Am 12. April 2019 wurden die CD-Single und die 7"-Single veröffentlicht.
Musik und Liedtext
Das Musikstück beginnt mit einer an Anne Clarks Dark-Wave-Hit Our Darkness (1984) angelehnten Synthesizer-Sequenz. Aufkommende Plagiatsvorwürfe dazu entkräftete Anne Clark selbst.[1]
Der von Till Lindemann gesungene Text weist bereits am Anfang auf die vielfältigen innerdeutschen Konflikte hin.
„Du
hast viel geweint
Im Geist getrennt
Im Herz vereint“
Dieses Thema greift Lindemann im Refrain erneut auf:
„Deutschland!
Mein Herz in Flammen
will dich lieben und verdammen
Deutschland!
Dein Atem kalt,
so jung und doch so alt“
Später bezieht Lindemann in der Frage der Vaterlandsliebe Stellung:
„Deutschland!
Deine Liebe
ist Fluch und Segen
Deutschland!
Meine Liebe
kann ich dir nicht geben“
Darüber hinaus bedient sich die Band im Hinblick auf das Land im historischen Kontext des Stilmittels der Alliteration. Zudem verwendet sie eine Anspielung auf die umstrittene, erste Strophe der ehemaligen deutschen Nationalhymne, indem Lindemann in der Überleitung zum Refrain singt:
„Überheblich, überlegen, Übernehmen, übergeben, Überraschen, überfallen.

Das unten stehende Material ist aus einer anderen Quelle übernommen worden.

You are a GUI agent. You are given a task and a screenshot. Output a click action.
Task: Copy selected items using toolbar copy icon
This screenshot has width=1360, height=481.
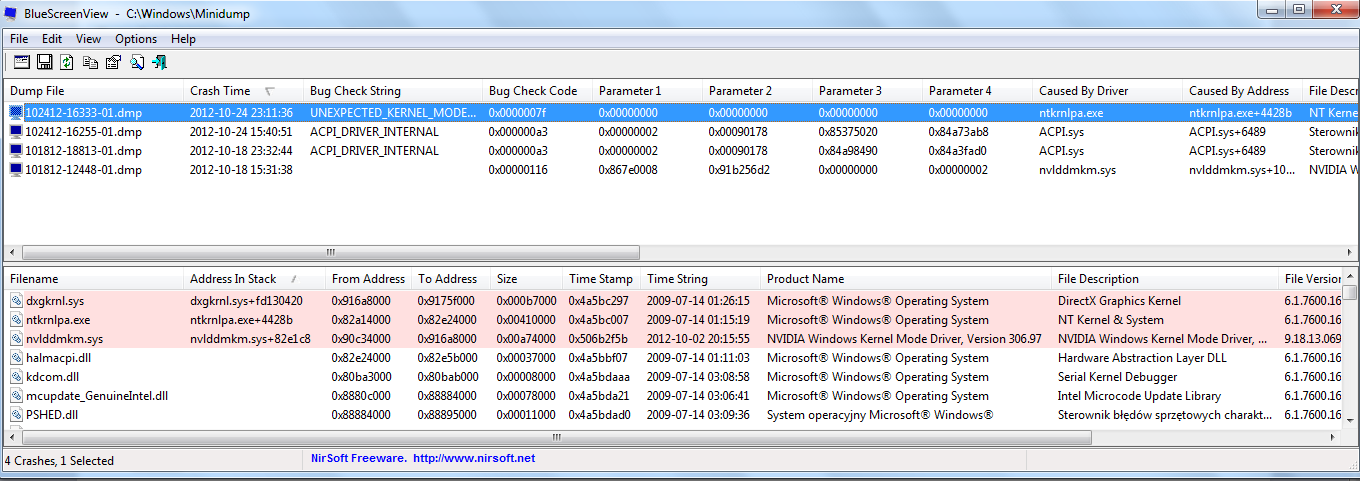click(90, 62)
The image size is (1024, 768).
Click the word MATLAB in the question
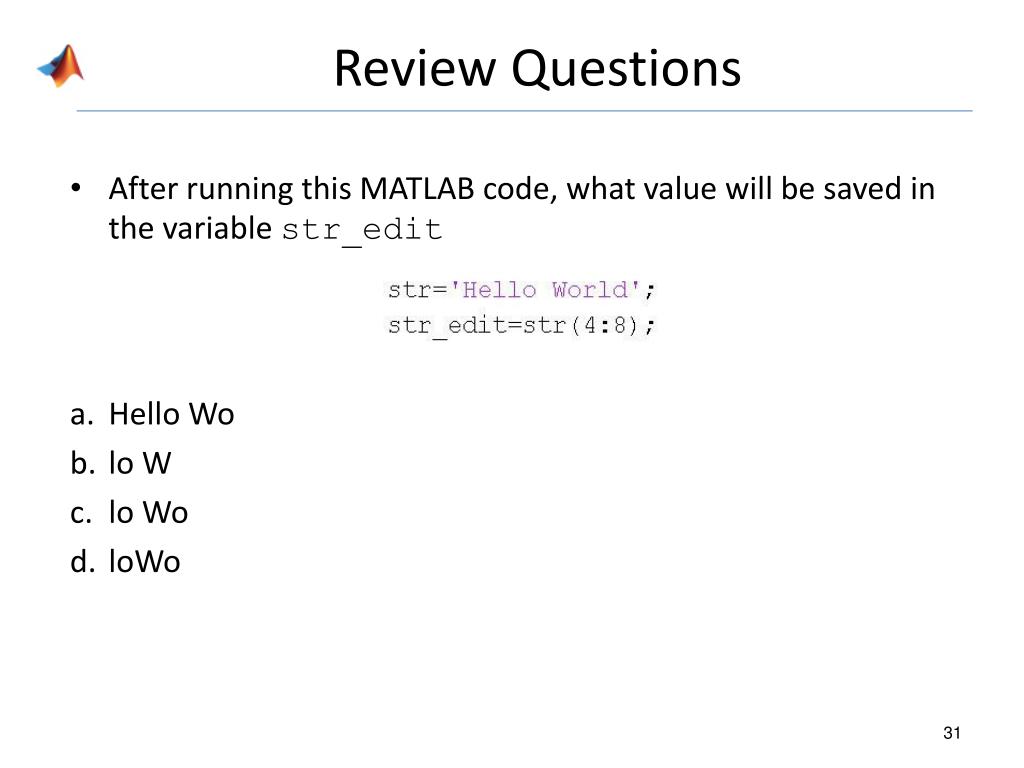tap(417, 189)
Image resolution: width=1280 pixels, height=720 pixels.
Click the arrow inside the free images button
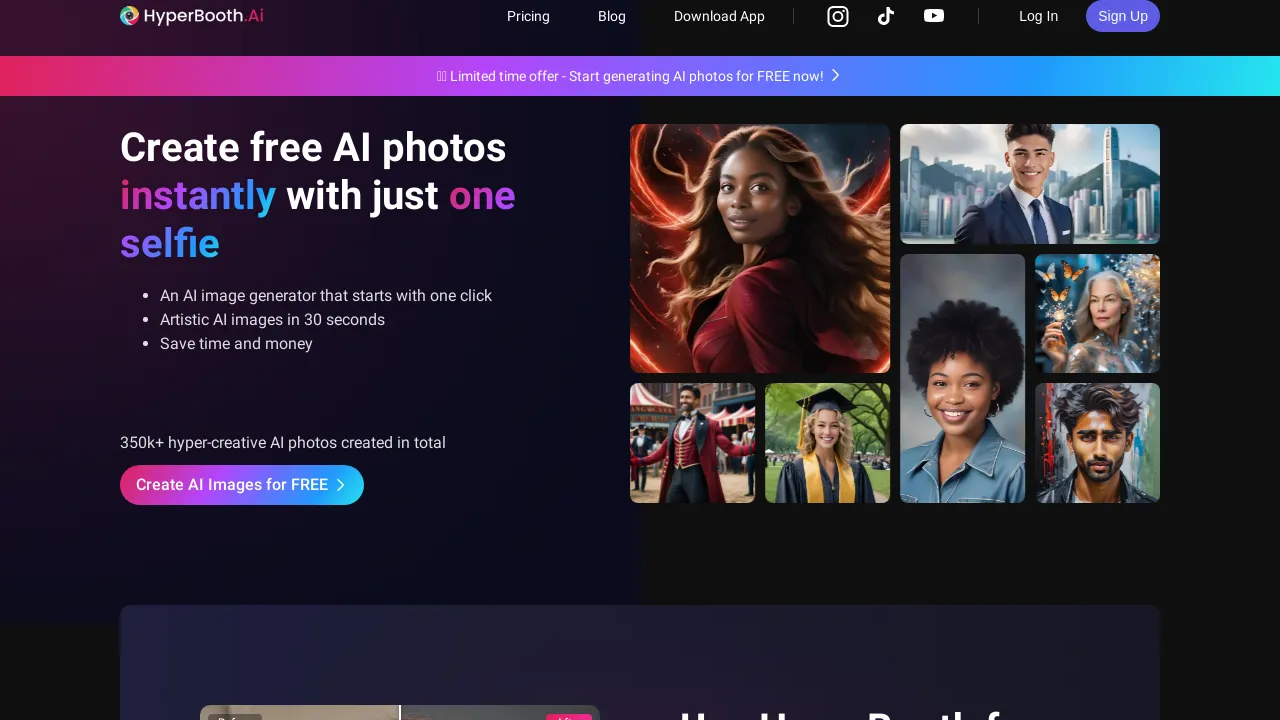341,485
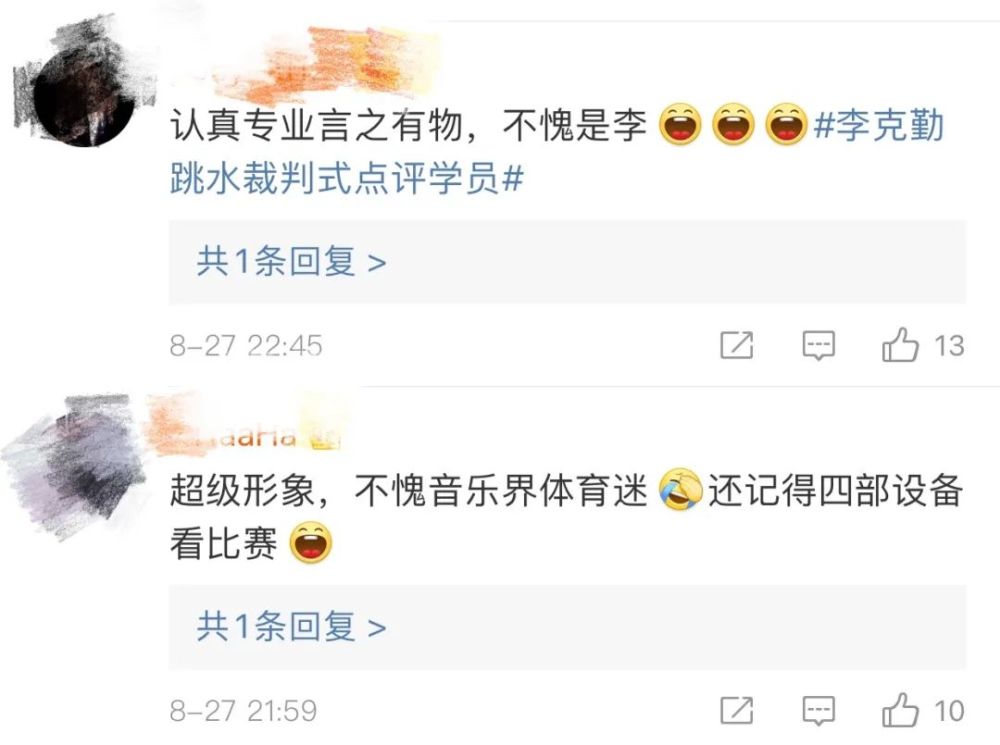Screen dimensions: 1000x745
Task: Share the 8-27 22:45 comment
Action: point(737,345)
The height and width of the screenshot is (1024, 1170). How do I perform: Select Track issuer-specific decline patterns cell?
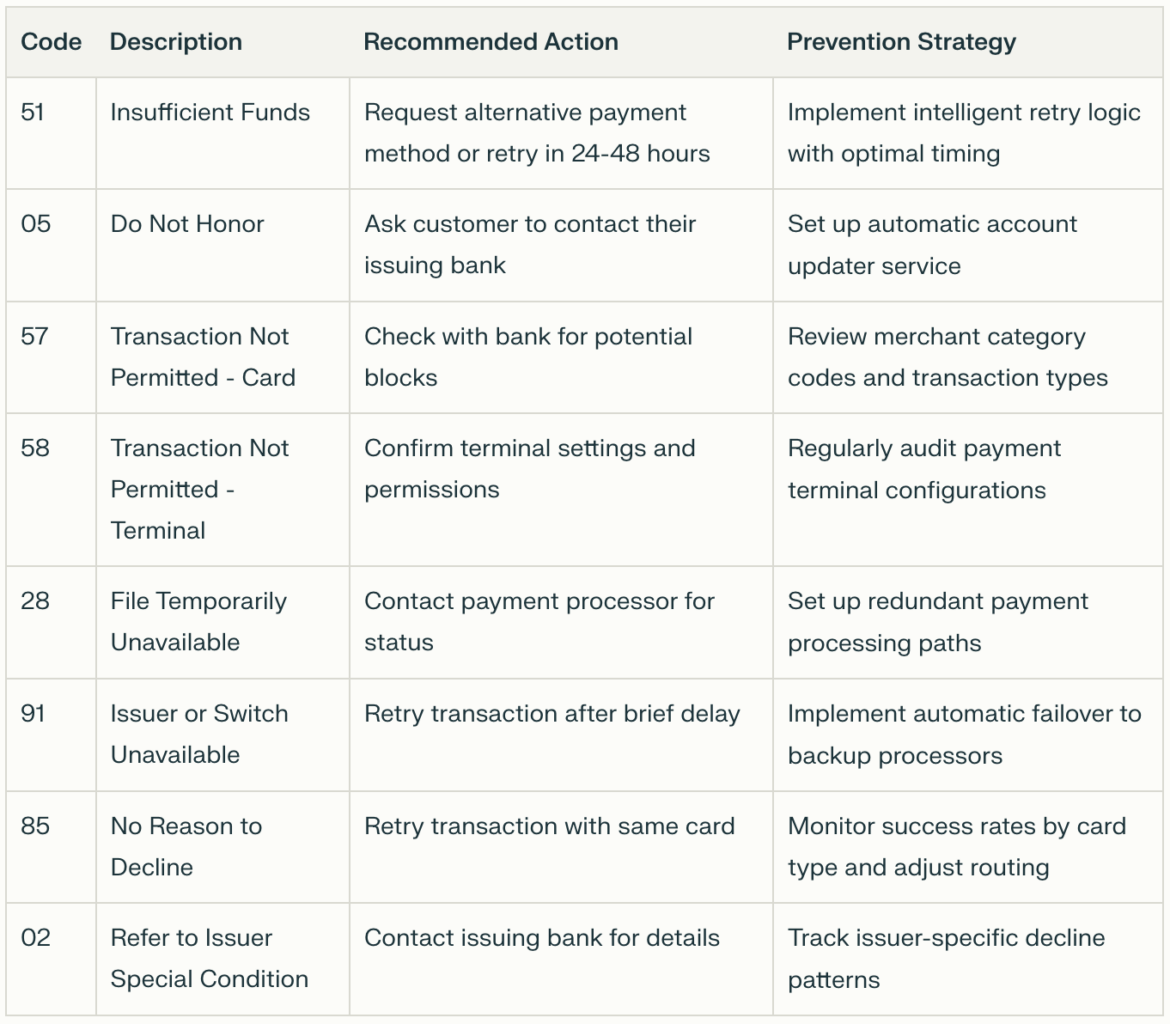[x=946, y=958]
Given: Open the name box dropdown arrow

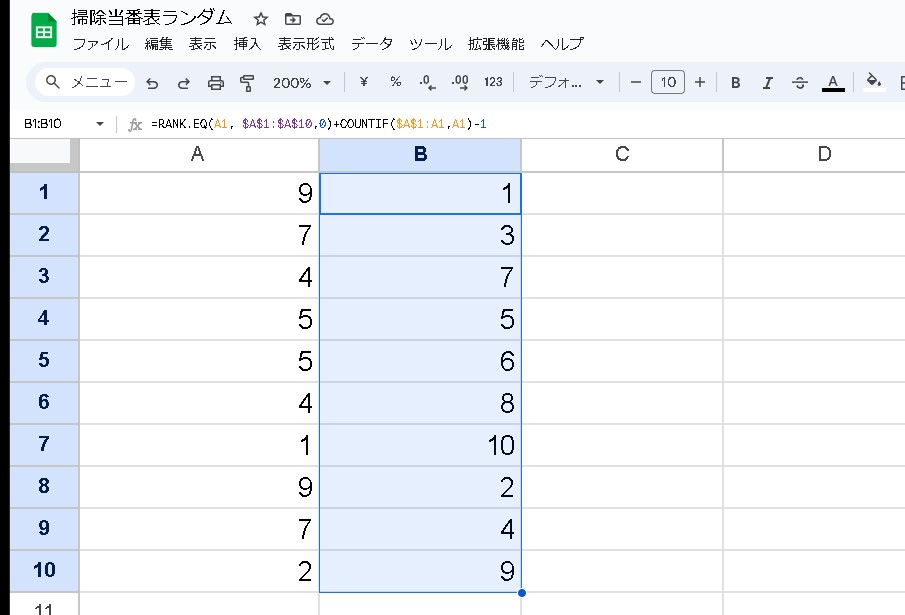Looking at the screenshot, I should (x=100, y=124).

Deutschland, Deutschland über allen“
und später:
„Übermächtig, überflüssig, Übermenschen überdrüssig.
Wer hoch steigt, der wird tief fallen.
Deutschland, Deutschland über allen.“
Musikvideo
Das zugehörige Musikvideo wurde am 28. März 2019 bei YouTube veröffentlicht. Bereits zwei Tage zuvor hatte die Band einen 35 Sekunden langen Teaser veröffentlicht, in dem die Bandmitglieder als KZ-Häftlinge mit Galgenstrick um den Hals gezeigt wurden.[2] Parallel veröffentlichte der Regisseur des Musikvideos Eric „Specter Berlin“ Remberg einige kurze Szenen vom Videodreh über Instagram.[3]
Das Video zeigt Szenen aus über 2000 Jahren deutscher Geschichte; von den Germanicus-Feldzügen nach Germania magna im Jahre 16 n. Chr., über Ritter, die Hexenverfolgung, die Novemberrevolution am Ende des Ersten Weltkrieges, die Hyperinflation in den Anfangsjahren der Weimarer Republik, die Goldenen Zwanziger, die Bücherverbrennungen 1933, die „Hindenburg“-Katastrophe, den Zweiten Weltkrieg, den Holocaust, die Geschichte der Deutschen Demokratischen Republik, die Rote Armee Fraktion, bis hin zu den Maikrawallen. Letztlich enden alle Zeitabschnitte durch Gewalt, diese zieht sich wie ein roter Faden durch die Jahrhunderte. Die Mitglieder der Band nehmen in den verschiedenen Zeitepochen immer wieder unterschiedliche Rollen ein.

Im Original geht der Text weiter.